Stored dataset items
☆ ☆ ☆ ☆ ☆

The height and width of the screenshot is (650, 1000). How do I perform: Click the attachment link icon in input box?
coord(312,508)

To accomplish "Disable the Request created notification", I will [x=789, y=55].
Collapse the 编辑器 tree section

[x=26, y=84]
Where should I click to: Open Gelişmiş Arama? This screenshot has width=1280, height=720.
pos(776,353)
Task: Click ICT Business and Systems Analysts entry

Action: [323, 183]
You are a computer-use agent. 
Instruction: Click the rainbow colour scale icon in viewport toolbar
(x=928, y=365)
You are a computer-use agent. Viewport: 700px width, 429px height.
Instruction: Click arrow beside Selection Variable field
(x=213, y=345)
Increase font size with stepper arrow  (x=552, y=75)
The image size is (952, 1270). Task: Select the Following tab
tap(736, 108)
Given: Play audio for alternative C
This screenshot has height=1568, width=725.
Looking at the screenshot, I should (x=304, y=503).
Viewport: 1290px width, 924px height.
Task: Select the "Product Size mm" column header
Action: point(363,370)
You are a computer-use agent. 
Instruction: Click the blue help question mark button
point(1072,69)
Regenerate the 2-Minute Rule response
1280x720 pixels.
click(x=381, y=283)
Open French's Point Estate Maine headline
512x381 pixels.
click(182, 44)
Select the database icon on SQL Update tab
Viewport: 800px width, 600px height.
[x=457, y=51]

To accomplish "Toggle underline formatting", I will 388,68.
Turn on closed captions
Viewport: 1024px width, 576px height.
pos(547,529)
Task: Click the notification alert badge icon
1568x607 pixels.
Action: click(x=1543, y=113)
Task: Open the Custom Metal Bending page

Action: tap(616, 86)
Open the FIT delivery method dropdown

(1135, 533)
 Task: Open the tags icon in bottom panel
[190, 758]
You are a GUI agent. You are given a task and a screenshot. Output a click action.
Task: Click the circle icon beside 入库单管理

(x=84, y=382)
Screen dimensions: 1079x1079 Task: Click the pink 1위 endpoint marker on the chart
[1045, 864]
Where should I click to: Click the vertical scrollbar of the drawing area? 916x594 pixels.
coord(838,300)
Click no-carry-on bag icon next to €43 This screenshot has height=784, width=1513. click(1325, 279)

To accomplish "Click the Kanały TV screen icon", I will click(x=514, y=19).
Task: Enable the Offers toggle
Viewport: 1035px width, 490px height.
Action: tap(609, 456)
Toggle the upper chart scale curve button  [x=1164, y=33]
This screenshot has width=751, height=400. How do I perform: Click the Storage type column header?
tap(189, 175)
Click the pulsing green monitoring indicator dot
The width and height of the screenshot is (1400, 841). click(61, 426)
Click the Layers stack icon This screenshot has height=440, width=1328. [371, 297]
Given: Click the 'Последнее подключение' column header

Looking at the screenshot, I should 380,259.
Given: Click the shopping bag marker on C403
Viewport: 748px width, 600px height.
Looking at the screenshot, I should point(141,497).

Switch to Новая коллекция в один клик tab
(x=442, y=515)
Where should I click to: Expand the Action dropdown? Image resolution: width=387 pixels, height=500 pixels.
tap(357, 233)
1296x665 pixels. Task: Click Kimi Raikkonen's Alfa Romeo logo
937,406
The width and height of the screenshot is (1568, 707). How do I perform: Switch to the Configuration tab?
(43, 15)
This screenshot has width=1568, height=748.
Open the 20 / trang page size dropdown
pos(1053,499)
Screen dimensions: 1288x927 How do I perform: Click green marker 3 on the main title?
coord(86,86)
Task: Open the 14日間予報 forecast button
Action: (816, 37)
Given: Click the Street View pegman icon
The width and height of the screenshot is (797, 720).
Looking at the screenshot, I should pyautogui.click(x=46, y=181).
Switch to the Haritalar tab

☆ ☆ ☆ ☆ ☆

◆ **Task brief**: Print the line with "The width and height of the screenshot is (797, 720)." and every line after it in the entries above, exactly as written. Leave out all other lines.

◆ **Result of the exercise**:
The width and height of the screenshot is (797, 720).
Looking at the screenshot, I should pyautogui.click(x=46, y=181).
Switch to the Haritalar tab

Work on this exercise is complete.